USA, UniCredit: Strong payrolls could delay, not stop, rate cuts

Fed Barr Stress tests must evolve with more exploratory scenarios

(Finance) – The exceptional growth in US employment in January 2024 and upward revisions to job growth in recent months mean the U.S. labor market now appears “even more resilient than previously thought“. Economists observe this UniCreditrecalling that the economy added a whopping 353,000 jobs in January, the highest number in a year, and well above the roughly 100,000 jobs that would be needed simply to keep pace with population growth.

Today’s statement on employment “It probably gives the Fed a little more time before cutting rates (we still expect the first cut in June, slightly later than what the markets expect), but in our opinion it will not lead the Fed to a complete rethink of the cutting program”, we read in a signed note from Daniel VernazzaChief International Economist of UniCredit.

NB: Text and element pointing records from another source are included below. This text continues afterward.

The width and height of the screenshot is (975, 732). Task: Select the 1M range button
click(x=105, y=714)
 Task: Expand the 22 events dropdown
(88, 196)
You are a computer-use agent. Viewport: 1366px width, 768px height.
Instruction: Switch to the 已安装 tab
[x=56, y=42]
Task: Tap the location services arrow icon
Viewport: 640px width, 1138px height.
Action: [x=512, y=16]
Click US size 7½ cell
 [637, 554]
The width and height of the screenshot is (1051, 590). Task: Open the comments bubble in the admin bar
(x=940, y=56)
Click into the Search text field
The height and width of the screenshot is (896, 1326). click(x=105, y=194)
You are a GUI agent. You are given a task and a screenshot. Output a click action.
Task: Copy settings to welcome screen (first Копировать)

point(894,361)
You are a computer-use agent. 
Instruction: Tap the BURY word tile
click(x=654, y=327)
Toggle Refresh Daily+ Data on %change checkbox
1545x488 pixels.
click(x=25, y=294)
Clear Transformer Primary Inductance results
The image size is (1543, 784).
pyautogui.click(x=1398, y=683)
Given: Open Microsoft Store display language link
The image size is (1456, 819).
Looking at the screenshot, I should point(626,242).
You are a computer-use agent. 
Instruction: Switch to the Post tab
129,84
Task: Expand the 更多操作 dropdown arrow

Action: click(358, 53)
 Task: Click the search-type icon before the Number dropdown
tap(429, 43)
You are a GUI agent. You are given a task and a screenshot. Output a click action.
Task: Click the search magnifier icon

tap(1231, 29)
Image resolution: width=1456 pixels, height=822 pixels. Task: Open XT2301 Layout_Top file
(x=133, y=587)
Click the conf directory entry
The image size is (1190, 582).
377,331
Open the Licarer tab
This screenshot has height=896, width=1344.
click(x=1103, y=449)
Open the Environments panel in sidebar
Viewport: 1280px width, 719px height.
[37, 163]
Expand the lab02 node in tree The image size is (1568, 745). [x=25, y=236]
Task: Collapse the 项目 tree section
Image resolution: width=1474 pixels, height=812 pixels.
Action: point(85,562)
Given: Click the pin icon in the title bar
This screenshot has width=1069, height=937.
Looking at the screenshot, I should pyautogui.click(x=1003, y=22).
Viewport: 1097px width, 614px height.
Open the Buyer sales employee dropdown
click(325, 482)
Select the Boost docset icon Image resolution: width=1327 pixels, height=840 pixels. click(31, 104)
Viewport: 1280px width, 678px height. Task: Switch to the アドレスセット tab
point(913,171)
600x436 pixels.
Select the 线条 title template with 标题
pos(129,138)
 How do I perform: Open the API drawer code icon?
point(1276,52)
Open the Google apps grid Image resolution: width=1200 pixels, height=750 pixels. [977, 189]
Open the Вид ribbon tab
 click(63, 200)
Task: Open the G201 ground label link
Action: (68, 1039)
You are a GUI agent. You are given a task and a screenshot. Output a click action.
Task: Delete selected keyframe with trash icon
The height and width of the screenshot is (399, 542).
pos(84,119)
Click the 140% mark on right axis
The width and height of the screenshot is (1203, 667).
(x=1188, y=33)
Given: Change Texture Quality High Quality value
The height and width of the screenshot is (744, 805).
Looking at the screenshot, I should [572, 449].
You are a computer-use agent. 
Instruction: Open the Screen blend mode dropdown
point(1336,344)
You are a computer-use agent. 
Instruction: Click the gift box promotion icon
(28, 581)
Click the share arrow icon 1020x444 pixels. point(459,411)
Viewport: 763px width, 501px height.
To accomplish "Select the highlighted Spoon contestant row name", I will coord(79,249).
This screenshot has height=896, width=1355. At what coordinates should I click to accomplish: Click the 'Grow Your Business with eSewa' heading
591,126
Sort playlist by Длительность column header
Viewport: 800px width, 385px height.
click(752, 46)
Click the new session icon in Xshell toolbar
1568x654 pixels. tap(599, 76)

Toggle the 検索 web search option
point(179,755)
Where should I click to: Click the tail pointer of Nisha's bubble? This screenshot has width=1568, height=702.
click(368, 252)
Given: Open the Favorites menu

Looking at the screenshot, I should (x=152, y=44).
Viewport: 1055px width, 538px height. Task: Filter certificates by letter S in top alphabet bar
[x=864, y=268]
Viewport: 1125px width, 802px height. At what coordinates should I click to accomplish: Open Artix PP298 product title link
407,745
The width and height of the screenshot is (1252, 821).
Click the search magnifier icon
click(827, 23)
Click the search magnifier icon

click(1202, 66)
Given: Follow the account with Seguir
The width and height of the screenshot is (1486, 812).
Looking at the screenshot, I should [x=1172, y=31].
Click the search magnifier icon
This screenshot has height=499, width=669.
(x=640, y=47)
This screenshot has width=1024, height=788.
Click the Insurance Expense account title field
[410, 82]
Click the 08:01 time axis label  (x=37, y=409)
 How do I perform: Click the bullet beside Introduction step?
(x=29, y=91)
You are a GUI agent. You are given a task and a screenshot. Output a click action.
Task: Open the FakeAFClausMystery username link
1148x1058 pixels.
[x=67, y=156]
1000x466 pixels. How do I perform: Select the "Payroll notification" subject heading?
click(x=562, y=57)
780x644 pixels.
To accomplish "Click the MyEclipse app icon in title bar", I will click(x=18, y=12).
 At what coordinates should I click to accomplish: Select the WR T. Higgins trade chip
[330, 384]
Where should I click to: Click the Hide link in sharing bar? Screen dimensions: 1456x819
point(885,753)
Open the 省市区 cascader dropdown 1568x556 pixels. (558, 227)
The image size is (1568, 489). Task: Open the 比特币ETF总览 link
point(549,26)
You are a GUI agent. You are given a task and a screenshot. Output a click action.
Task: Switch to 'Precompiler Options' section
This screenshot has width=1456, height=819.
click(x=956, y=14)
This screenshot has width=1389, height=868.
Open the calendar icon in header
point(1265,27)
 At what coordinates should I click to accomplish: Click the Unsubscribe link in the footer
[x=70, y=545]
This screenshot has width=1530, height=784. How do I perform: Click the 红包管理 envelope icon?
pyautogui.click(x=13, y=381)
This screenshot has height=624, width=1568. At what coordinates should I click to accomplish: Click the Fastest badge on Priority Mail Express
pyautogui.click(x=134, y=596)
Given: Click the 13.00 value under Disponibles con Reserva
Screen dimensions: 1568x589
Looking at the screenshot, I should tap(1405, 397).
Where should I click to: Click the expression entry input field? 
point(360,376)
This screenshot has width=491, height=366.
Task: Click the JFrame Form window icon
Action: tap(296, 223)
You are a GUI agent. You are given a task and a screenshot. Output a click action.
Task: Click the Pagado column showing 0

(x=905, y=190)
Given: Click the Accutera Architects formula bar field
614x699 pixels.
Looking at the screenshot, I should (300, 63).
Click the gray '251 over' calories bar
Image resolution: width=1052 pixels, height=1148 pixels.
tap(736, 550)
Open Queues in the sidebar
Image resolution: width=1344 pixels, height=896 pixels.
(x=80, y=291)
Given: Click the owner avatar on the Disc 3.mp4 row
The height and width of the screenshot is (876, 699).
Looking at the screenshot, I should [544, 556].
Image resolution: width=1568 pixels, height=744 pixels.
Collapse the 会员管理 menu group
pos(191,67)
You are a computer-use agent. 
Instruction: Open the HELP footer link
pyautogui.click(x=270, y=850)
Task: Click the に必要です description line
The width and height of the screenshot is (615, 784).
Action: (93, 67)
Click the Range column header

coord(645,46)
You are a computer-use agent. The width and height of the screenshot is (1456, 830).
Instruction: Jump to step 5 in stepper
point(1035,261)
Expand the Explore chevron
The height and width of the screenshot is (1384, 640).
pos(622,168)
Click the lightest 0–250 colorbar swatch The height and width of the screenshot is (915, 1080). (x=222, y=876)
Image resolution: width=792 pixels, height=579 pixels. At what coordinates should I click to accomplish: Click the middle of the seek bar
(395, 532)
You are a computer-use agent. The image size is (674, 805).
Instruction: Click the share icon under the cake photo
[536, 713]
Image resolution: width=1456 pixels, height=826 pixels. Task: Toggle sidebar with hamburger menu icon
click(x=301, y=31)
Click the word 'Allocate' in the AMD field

According to the expert, primarily the Fed will be guided by measures of spare capacity in the labor market and wage growth. Second, Fed Chair Jerome Powell, speaking at the post-FOMC press conference last Wednesday, said that a strong job market wouldn’t stop them from cutting rates as core inflation has fallen sharply despite strong economic activity and employment. He indicated that only if employment falters would this affect the timing and pace of rate cuts.